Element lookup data
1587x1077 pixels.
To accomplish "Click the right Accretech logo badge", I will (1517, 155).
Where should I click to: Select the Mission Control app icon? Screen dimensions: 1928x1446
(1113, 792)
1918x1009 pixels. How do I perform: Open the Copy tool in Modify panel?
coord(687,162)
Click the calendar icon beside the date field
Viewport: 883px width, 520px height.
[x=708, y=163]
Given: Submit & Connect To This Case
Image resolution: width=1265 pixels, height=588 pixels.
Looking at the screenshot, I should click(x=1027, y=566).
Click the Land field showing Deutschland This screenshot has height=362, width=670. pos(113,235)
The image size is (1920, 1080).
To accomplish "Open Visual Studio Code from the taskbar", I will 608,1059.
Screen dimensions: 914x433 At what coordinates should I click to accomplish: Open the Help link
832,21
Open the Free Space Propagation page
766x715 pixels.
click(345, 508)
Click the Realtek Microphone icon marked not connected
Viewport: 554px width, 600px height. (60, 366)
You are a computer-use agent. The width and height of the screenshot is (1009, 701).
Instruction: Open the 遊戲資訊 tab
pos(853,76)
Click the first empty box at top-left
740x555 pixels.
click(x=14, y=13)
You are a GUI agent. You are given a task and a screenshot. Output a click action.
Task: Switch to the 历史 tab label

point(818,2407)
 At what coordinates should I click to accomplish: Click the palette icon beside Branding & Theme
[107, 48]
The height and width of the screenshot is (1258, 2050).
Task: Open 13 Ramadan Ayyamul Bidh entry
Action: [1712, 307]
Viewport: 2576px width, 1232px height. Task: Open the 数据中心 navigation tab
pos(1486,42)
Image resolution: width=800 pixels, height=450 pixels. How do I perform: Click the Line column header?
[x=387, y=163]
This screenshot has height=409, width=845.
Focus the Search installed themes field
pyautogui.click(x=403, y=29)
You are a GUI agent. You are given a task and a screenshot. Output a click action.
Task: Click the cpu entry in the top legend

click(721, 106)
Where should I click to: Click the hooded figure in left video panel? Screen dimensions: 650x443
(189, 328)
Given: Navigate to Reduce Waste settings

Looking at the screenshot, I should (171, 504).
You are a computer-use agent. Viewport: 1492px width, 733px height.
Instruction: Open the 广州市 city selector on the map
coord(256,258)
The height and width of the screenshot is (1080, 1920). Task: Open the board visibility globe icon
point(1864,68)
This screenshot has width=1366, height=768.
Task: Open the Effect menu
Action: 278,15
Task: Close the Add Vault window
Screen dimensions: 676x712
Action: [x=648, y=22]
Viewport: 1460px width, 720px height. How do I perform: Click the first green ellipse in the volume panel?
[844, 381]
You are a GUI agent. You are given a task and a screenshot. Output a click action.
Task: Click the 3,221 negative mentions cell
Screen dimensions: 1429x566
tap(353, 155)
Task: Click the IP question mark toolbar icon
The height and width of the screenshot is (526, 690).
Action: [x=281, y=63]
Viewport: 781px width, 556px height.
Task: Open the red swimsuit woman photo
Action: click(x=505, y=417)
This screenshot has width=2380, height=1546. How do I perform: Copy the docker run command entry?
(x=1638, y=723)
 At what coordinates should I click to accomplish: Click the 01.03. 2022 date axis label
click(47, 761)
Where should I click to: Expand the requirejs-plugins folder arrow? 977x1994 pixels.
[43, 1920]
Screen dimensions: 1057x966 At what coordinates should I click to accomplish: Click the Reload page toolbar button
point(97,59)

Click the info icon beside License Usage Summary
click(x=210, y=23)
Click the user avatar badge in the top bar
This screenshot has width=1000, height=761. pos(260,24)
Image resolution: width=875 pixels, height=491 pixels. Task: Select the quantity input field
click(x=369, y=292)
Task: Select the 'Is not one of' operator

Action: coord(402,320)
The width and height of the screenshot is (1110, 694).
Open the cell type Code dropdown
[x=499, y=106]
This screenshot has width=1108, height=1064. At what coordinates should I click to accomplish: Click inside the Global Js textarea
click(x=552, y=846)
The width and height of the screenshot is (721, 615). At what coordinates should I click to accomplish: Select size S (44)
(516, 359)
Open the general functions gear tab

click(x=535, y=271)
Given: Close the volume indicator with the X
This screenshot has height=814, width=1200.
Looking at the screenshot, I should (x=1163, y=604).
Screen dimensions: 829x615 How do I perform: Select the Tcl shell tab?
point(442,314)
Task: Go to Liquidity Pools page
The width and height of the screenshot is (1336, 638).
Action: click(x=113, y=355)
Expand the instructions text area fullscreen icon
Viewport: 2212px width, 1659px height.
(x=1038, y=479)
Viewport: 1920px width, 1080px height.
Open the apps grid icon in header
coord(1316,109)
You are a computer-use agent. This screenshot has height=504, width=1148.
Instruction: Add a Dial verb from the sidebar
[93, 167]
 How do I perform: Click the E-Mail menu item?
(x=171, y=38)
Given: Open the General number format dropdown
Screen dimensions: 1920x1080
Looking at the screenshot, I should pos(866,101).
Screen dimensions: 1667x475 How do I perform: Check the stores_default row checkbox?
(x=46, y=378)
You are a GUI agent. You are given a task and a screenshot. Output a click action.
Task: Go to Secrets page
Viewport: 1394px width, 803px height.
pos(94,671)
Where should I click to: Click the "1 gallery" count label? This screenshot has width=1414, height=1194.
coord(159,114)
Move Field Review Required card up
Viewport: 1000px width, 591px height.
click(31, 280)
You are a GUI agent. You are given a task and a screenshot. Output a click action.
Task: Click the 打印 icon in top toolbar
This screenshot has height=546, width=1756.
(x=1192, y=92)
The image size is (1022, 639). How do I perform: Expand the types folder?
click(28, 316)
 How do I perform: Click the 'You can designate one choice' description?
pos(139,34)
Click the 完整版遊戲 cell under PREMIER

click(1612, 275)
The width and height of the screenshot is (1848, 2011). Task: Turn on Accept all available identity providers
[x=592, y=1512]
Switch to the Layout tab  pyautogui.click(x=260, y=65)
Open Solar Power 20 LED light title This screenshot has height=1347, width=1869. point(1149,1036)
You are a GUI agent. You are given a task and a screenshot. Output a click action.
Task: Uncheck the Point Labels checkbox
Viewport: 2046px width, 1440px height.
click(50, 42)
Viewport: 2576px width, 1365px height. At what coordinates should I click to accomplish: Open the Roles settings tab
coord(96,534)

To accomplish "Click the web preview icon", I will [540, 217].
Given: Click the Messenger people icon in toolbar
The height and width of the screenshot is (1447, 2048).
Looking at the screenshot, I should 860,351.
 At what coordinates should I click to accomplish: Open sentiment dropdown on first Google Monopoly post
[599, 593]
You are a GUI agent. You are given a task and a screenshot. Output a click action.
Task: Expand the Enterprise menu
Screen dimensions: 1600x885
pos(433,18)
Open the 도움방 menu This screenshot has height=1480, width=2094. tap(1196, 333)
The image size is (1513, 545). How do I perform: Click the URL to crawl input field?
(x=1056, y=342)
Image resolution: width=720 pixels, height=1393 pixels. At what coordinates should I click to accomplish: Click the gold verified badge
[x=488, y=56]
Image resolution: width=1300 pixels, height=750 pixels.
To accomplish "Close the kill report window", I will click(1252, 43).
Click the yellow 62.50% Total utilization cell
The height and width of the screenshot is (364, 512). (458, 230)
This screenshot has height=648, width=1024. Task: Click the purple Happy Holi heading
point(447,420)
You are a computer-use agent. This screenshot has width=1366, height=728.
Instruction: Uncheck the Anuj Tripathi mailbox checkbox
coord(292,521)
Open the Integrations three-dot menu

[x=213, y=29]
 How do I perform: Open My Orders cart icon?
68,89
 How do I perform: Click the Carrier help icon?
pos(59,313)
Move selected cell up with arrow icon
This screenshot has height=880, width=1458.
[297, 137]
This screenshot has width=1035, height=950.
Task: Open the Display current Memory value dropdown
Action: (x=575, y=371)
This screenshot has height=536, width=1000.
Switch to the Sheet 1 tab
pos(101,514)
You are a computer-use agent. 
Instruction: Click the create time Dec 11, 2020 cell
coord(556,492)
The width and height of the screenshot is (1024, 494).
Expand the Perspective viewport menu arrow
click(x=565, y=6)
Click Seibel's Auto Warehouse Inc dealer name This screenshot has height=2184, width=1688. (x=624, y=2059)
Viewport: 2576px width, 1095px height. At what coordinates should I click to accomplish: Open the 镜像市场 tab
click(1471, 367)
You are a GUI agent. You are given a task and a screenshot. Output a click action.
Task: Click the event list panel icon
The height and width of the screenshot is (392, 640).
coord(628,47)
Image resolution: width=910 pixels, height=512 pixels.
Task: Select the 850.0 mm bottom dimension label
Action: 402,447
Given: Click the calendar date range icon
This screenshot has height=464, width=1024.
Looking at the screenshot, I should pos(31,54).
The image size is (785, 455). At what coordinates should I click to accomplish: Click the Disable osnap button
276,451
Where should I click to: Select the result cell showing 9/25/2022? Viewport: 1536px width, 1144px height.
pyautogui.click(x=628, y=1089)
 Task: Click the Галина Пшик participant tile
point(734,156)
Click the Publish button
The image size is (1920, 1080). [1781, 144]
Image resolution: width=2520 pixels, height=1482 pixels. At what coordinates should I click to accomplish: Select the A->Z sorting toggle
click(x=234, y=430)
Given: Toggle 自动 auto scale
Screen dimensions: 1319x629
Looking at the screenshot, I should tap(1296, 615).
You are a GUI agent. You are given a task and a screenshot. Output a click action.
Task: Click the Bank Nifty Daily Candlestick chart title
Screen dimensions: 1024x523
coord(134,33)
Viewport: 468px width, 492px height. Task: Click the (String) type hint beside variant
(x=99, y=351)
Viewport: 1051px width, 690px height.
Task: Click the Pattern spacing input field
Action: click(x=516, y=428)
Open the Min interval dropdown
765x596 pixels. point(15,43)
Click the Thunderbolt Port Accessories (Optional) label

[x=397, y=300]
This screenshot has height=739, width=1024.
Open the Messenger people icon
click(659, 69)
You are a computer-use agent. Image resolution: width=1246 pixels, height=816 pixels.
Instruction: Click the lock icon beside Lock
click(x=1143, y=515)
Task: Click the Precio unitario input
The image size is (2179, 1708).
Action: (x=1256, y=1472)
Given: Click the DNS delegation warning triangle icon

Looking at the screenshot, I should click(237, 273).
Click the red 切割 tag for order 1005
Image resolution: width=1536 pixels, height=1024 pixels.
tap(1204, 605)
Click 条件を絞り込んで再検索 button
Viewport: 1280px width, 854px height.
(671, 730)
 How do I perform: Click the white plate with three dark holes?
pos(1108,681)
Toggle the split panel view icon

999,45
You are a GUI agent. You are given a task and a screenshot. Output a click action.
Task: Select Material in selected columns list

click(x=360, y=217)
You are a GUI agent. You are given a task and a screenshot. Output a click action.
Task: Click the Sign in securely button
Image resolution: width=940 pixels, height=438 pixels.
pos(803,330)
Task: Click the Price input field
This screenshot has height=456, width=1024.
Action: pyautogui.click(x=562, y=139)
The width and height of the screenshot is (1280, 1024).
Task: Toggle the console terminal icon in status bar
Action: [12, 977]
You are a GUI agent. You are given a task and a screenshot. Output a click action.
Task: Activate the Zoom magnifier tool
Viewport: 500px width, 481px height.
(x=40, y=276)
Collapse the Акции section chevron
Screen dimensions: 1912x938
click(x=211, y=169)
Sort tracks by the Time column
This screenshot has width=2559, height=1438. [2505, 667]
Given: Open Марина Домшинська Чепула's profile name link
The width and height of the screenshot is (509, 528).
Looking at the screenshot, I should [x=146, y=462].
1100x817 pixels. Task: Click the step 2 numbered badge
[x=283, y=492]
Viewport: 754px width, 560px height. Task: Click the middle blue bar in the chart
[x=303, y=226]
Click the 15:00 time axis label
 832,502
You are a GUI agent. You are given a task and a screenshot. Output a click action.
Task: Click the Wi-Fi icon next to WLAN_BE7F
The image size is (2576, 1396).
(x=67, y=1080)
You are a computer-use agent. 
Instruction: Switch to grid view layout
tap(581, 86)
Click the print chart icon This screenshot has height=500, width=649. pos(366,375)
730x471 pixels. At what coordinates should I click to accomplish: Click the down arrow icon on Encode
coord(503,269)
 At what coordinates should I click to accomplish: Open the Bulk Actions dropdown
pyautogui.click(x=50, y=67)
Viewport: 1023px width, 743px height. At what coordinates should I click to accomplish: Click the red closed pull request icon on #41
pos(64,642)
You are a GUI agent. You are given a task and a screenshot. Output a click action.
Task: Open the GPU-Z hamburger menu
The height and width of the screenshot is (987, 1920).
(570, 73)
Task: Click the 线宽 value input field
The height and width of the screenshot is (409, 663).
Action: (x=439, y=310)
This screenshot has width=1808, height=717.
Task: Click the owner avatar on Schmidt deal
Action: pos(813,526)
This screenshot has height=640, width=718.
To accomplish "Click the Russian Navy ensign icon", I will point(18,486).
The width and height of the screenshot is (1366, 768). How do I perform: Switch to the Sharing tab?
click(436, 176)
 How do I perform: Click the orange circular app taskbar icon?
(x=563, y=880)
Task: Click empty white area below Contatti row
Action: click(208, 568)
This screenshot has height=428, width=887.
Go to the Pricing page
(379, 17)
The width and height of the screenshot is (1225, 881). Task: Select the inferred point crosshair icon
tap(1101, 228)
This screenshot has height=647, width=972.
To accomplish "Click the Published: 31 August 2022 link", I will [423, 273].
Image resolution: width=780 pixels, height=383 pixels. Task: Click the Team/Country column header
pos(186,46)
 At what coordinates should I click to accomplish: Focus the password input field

> TASK BRIEF:
Put the lines of the data above, from the line containing "The width and height of the screenshot is (1848, 2011)." down to the line containing "Open the 도움방" with both of those lines included, into a Markdown table with the columns No. and Text. Number each line in order and leave out blank lines.

> FULL RESPONSE:
| No. | Text |
|---|---|
| 1 | The width and height of the screenshot is (1848, 2011). Task: Turn on Accept all available identity providers |
| 2 | [x=592, y=1512] |
| 3 | Switch to the Layout tab  pyautogui.click(x=260, y=65) |
| 4 | Open Solar Power 20 LED light title This screenshot has height=1347, width=1869. point(1149,1036) |
| 5 | You are a GUI agent. You are given a task and a screenshot. Output a click action. |
| 6 | Task: Uncheck the Point Labels checkbox |
| 7 | Viewport: 2046px width, 1440px height. |
| 8 | click(50, 42) |
| 9 | Viewport: 2576px width, 1365px height. At what coordinates should I click to accomplish: Open the Roles settings tab |
| 10 | coord(96,534) |
| 11 | To accomplish "Click the web preview icon", I will [540, 217]. |
| 12 | Given: Click the Messenger people icon in toolbar |
| 13 | The height and width of the screenshot is (1447, 2048). |
| 14 | Looking at the screenshot, I should 860,351. |
| 15 |  At what coordinates should I click to accomplish: Open sentiment dropdown on first Google Monopoly post |
| 16 | [599, 593] |
| 17 | You are a GUI agent. You are given a task and a screenshot. Output a click action. |
| 18 | Task: Expand the Enterprise menu |
| 19 | Screen dimensions: 1600x885 |
| 20 | pos(433,18) |
| 21 | Open the 도움방 menu This screenshot has height=1480, width=2094. tap(1196, 333) |